Cinema has come a long way. Advancements such as computer-generated imagery, or CGI, have given filmmakers an opportunity to tell whatever stories they want on the big screen, no matter what limitations they previously faced. We live in an era where if a filmmaker sees it in his head, it can almost certainly be created. In the age of “Avatar,” the sky is the limit.
However, there is one exception. In one particular area, try as they might, the film industry can never seem to get it right. This, of course, is aging makeup. It is a strange cinematic landscape when James Cameron can create the planet Pandora out of thin air, yet filmmakers hit a wall whenever they attempt to make an actor look just 40 years older.
This has been a glaring problem forever, and it has reared its ugly head multiple times in 2011. The most-viewed example is undoubtedly the epilogue in “Harry Potter and the Deathly Hallows: Part 2,” in which the characters got together for a cringe-inducing sequence worthy of Internet fan fiction. Yet, this scene is not only distracting because of the material, which J.K. Rowling wrote herself, but also because the likes of Daniel Radcliffe, Rupert Grint, Emma Watson and company could not look less convincing as middle-aged parents. They look more like kids playing dress-up.
The most recent example is the profoundly flawed biopic “J. Edgar,” in which Leonardo DiCaprio plays the eponymous director of the FBI at just about every point in his life. Much of the film takes place in Hoover’s old age, and as a result much of DiCaprio’s performance is hindered by extensive makeup.
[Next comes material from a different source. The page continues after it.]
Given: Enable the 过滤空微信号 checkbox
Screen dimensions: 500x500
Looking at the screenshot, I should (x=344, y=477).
This is a problem because in Hollywood, where movies are so intent on casting well-known celebrities, it ruins the illusion when the stars begin to look the slightest bit unnatural. Only when all the elements of the film work – the performance, the script and the direction – does the makeup have a chance to pass unnoticed. In the case of “J. Edgar,” it winds up just looking like DiCaprio with a wrinkly face and a fat suit.
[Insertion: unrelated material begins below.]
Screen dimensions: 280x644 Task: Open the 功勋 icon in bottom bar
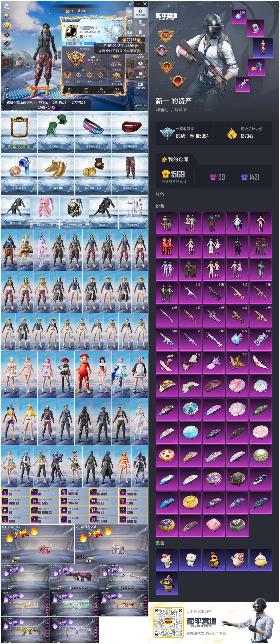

One can go on and on about several examples of aging makeup falling flat, such as Al Pacino’s in “The Godfather: Part III” and just about everyone in the “Back to the Future” series. However, it is also important to remember an example when it actually worked: Charlie Kaufman’s “Synecdoche, New York.” In that film, which tells the story of theater director Caden Cotard’s struggle to balance his private life as he looks to launch a new play. Cotard is played by Philip Seymour Hoffman, and Hoffman’s makeup is applied slowly so that the change is more gradual. Thus, it is believable, though it also helps that the film’s execution was so darn brilliant.
If there’s a grand rule to be followed, it is that aging makeup should be avoided at all costs. It’s so nearly impossible to do well that it hardly ever seems worth all the trouble. If it absolutely must be done in order to effectively tell the story, then filmmakers need to remember that just a little can go a long way.